Maine and six other Northeastern states are petitioning the U.S. Environmental Protection Agency to crack down on airborne mercury that drifts into the region and builds up to unsafe levels in fish.
In what is believed to be an unprecedented move, the states are invoking a provision of the Clean Water Act that would require the EPA to work with upwind states to develop plans to reduce mercury pollution in waterways in New England and New York.
The petition is the latest in a series of legal maneuvers the states have taken to force the federal government to take a tougher stance on mercury emissions from coal-fired power plants outside of the region.
Officials claim that mercury pollution from other regions is a major reason why freshwater fish in many New England waterways are unsafe to eat. The other states involved in the petition are Massachusetts, New Hampshire, Connecticut, Rhode Island, Vermont and New York.
Andrew Fisk with the Maine Department of Environmental Protection said all of the petitioning states have taken aggressive steps to reduce mercury pollution from power plants and industry and in the waste stream.
But Fisk said studies have shown that much of the airborne mercury now making its way into Northeastern lakes, rivers and streams comes from coal-fired power plants in places like Ohio, Indiana and Pennsylvania.
Fish in Maine and the Northeastern waters will not reach safe levels of mercury unless those states with coal-fired power plants significantly reduce emissions, Fisk said. The Maine Center for Disease Control and Prevention has issued fish consumption advisories for all waters in Maine due to mercury.
Mercury is a powerful neurotoxin that is particularly dangerous to pregnant women and young children.
Officials from the participating states are arguing that the EPA should use both the Clean Air Act and the Clean Water Act to regulate mercury emissions. The states want EPA officials to hold a conference with the involved states as a first step to new restrictions on mercury emissions.

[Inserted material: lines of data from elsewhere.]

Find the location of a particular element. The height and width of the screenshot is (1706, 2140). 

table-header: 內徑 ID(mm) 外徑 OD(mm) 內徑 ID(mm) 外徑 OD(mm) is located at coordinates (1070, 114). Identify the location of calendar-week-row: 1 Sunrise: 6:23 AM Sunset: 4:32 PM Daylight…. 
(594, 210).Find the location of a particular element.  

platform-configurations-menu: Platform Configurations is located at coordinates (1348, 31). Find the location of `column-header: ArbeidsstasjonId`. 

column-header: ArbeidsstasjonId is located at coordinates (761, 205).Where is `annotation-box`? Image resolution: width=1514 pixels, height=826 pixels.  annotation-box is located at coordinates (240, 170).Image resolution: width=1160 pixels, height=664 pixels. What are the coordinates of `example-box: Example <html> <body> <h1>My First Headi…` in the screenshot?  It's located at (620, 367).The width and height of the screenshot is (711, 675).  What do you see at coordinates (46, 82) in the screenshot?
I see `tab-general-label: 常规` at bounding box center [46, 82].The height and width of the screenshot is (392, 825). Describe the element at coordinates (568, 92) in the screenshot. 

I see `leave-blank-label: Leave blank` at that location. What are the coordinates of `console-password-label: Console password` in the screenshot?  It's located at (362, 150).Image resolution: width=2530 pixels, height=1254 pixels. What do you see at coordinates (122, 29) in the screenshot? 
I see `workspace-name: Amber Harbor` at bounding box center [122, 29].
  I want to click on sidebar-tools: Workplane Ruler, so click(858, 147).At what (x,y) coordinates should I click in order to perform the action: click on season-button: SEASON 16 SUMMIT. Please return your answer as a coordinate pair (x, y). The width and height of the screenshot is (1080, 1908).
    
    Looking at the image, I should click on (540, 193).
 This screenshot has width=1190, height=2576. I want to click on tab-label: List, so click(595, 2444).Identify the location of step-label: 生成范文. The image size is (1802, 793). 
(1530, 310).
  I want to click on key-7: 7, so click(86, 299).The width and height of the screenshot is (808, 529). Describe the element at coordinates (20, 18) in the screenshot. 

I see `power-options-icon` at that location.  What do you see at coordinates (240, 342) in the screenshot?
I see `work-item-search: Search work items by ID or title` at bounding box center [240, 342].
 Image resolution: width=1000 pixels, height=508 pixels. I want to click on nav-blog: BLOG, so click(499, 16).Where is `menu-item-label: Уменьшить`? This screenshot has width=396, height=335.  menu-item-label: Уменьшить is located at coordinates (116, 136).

“We are going to be persistent, thoughtfully persistent in showing there are mechanisms to compel the EPA to do this,” Fisk said.
Specifically, the states want the EPA to require power plants that burn coal to install technology that would eliminate 90 percent of the mercury emissions currently coming from their stacks. That figure is based on a regional analyses – endorsed by the EPA – showing how the Northeastern states could once again make many of their wild fish populations safe to eat.
“We’ve filed scientifically rigorous cleanup plans that have been endorsed by EPA, but there is still no credible work to make our fish safe to eat,” DEP Commissioner David Littell said in a statement. “This petition is another avenue to keep dirty power plants’ feet to the fire.”
The seven participating states also have been part of a larger effort to force the EPA under the Bush administration to rewrite a mercury air pollution rule that they claim does not protect public health.
Federal appeals courts declared the mercury rule invalid earlier this year, but Fisk said he and others believe the approach being urged Tuesday will be more productive.
“We would like to have this in a setting of a conference with our peers from other states so we can work this out,” Fisk said. “We don’t think continuing to appeal the Clean Air Mercury Rule through the Supreme Court is a solution.”
An EPA official pledged that the agency will continue to work with the states on the issue.
“Protecting people and watersheds from mercury contamination is a priority,” Benjamin H. Grumbles, EPA’s assistant administrator for water, said in a statement. “EPA will continue to work with our partners, locally and regionally, to use available tools and explore new ones to prevent water pollution and protect public health.”